• LISTED ENTRIES:
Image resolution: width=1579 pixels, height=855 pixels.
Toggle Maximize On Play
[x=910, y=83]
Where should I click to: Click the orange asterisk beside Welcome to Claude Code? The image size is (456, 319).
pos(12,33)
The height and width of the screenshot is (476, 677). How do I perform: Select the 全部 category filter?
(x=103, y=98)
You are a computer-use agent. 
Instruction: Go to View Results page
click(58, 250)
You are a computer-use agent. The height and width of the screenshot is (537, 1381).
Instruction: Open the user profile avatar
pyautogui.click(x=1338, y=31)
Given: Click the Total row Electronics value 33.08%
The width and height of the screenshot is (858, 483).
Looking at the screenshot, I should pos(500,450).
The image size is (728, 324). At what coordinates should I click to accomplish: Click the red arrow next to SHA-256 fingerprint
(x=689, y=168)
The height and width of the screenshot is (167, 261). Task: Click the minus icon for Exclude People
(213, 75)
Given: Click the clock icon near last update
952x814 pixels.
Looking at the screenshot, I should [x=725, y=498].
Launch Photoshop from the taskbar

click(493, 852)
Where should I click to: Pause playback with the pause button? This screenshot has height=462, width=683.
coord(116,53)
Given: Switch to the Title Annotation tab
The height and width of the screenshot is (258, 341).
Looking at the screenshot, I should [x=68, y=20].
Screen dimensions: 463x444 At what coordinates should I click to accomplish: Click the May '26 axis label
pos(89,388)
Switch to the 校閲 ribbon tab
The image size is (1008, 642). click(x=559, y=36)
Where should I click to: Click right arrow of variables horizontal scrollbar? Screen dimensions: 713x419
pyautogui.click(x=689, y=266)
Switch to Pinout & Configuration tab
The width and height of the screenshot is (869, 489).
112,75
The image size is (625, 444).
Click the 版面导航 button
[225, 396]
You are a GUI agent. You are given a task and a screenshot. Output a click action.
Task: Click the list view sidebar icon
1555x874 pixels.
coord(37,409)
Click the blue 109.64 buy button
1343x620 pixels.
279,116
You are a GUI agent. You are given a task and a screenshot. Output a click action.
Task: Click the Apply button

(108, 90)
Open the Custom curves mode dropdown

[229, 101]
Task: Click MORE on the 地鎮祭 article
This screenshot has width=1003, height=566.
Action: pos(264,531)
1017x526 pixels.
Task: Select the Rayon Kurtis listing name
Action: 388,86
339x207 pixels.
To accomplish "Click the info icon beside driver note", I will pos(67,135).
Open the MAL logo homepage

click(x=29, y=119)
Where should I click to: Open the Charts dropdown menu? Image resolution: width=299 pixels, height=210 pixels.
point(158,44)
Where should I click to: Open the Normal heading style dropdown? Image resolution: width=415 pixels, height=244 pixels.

• WHAT IS EXPECTED:
Pull out every line of the records that contains the word "dimensions", matching case exactly.

• EXERCISE RESULT:
Screen dimensions: 463x444 At what coordinates should I click to accomplish: Click the May '26 axis label
Where should I click to: Click right arrow of variables horizontal scrollbar? Screen dimensions: 713x419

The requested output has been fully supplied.